* _SELECTED TEXT_
As soon as the call comes in with news that a Master’s applicant has been accepted, it’s almost impossible to shake the smile. And then the financial reality hits. Financing an international Master’s education is scary stuff. Where do you start? How will you manage?

Start as soon as possible.

Before doing anything else, compile a realistic budget. You’ll need a target to reach before reaching out to any of the possible financing options out there. Then, tackle the resources listed on university and programme websites. Schools don’t admit students in the hopes they won’t be able to find the money needed to attend. Quite the opposite; financial aid offices go out of their way to ensure that every student can secure the resources they need. Many add your name to lists for financial aid as soon as you accept your seat; you may be offered money you didn’t even know was available. But don’t count on it. Spend time examining every possible scholarship listed on your programme’s website. Yes, every option – no matter how unlikely it seems. Look for the criteria that would exclude you from application before dismissing it.

Your personal finances are bigger than you.

* _GIVEN MATERIAL_
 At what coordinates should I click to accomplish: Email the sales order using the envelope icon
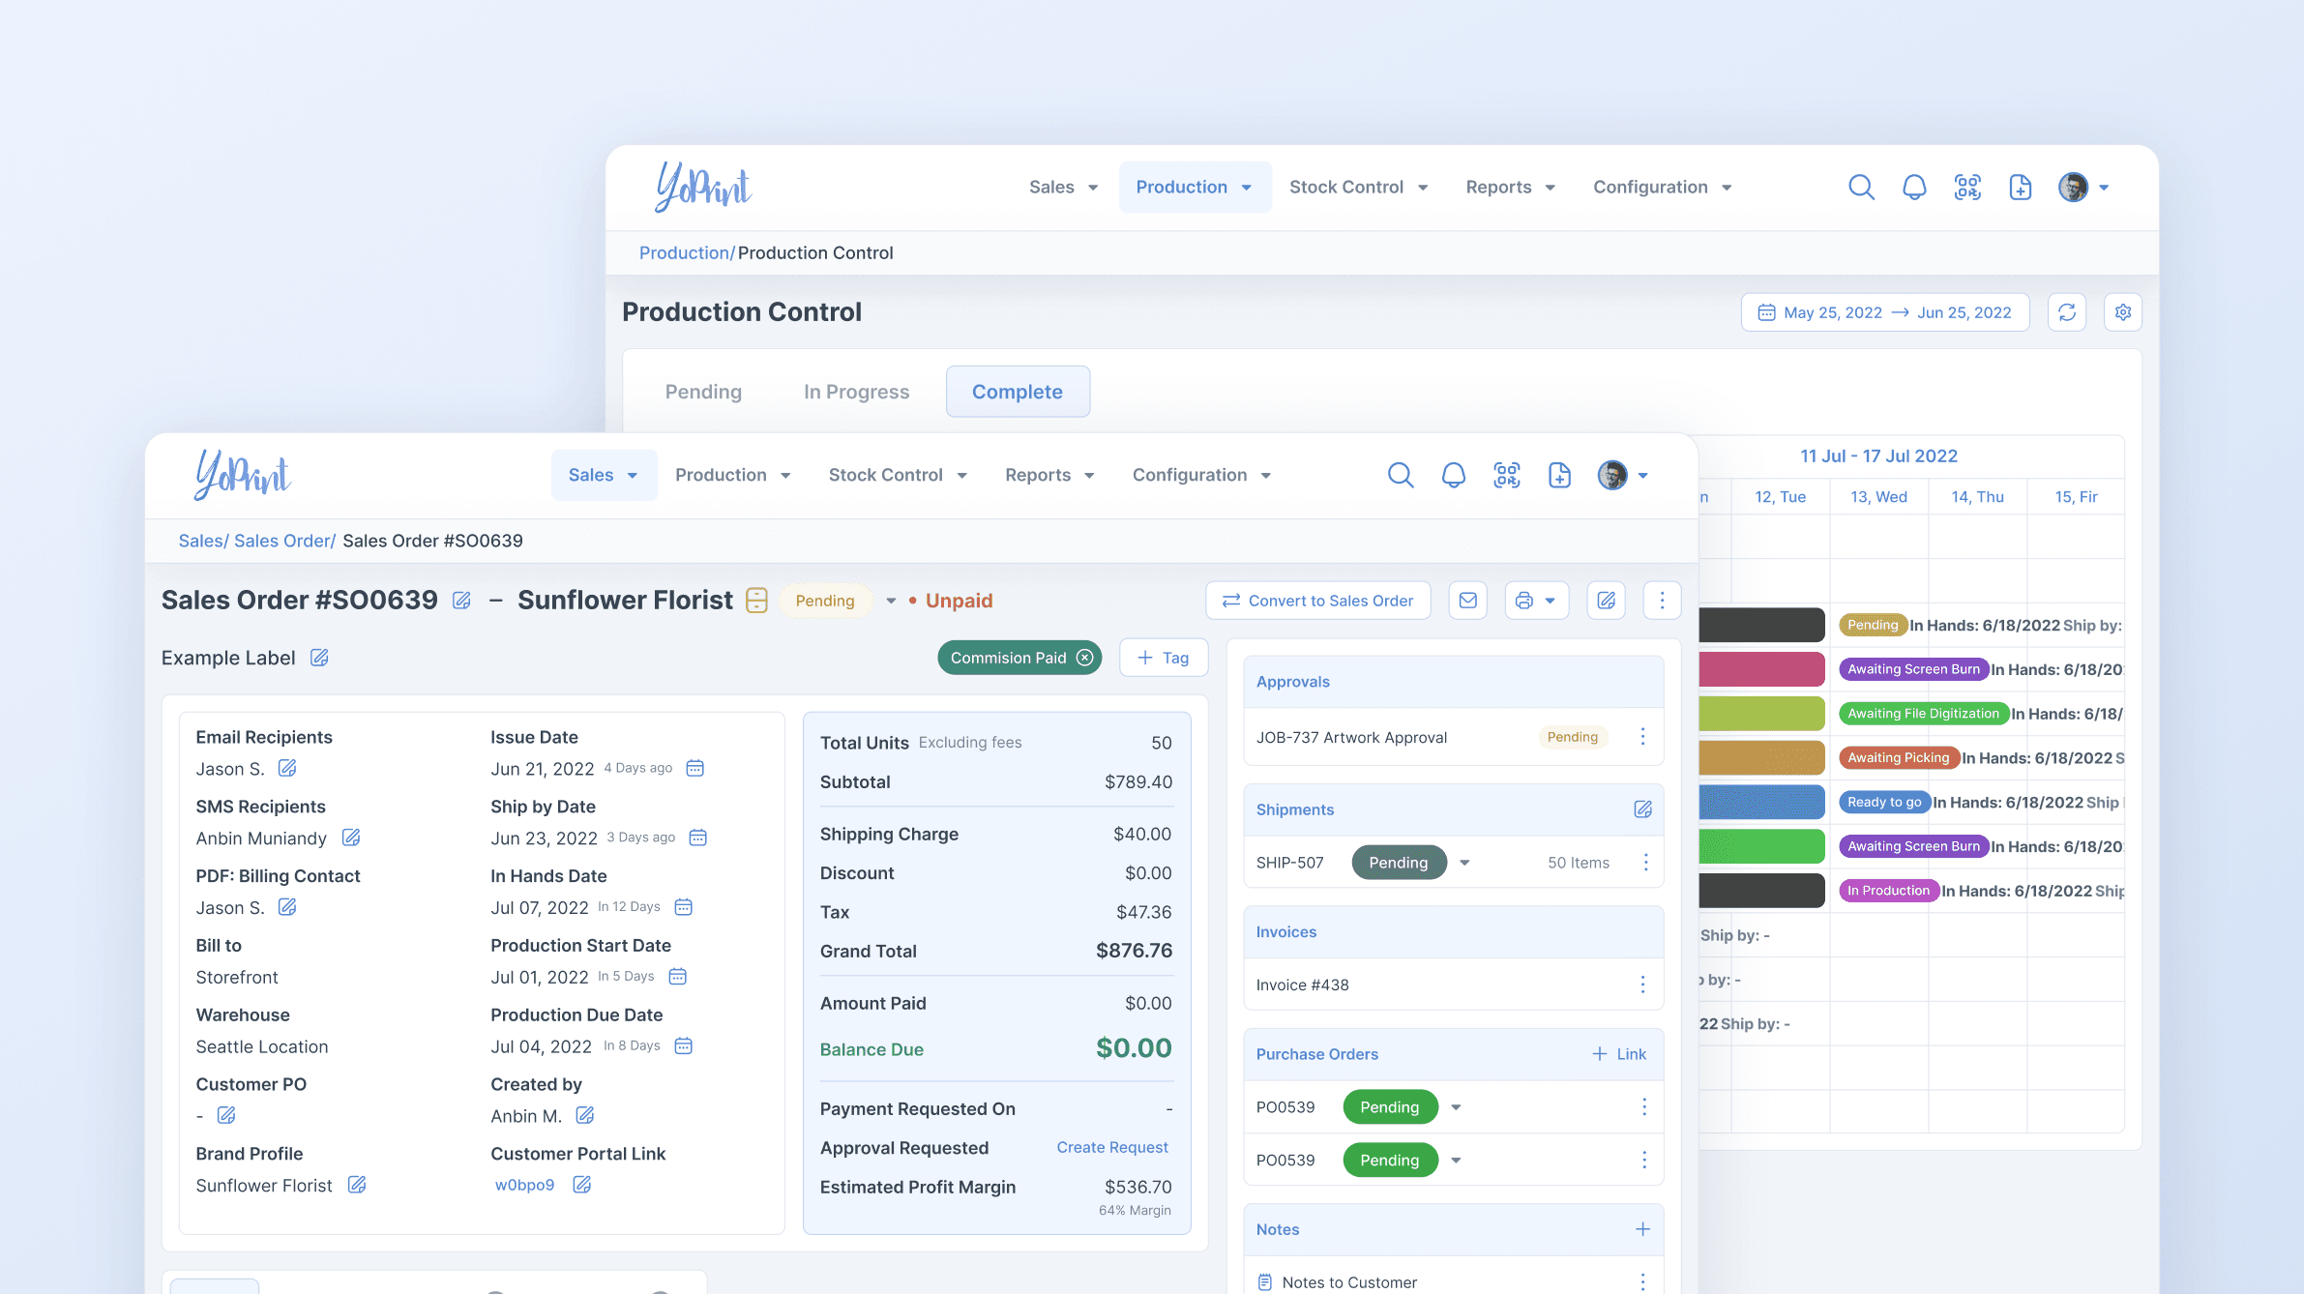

* _WRITTEN EXERCISE A_
Copy the passage on financing a Master's education word for word, beginning at the words "Start as soon" and stopping after "before dismissing it.".
* _WRITTEN EXERCISE B_
In the passage on financing a Master's education, what should an accepted applicant do before anything else?
* _WRITTEN EXERCISE C_
Summarize the passage on financing a Master's education in three sentences.

* _WORKED SOLUTION A_
Start as soon as possible.

Before doing anything else, compile a realistic budget. You’ll need a target to reach before reaching out to any of the possible financing options out there. Then, tackle the resources listed on university and programme websites. Schools don’t admit students in the hopes they won’t be able to find the money needed to attend. Quite the opposite; financial aid offices go out of their way to ensure that every student can secure the resources they need. Many add your name to lists for financial aid as soon as you accept your seat; you may be offered money you didn’t even know was available. But don’t count on it. Spend time examining every possible scholarship listed on your programme’s website. Yes, every option – no matter how unlikely it seems. Look for the criteria that would exclude you from application before dismissing it.

* _WORKED SOLUTION B_
Compile a realistic budget.

* _WORKED SOLUTION C_
Financing an international Master's education is daunting once an applicant is accepted, and the advice is to start as soon as possible by compiling a realistic budget as a target. Next, applicants should work through the resources listed on university and program websites, since financial aid offices go out of their way to ensure every student can secure the needed resources. Applicants should not count on being offered money automatically, and should examine every scholarship listed, checking the exclusion criteria before dismissing any option.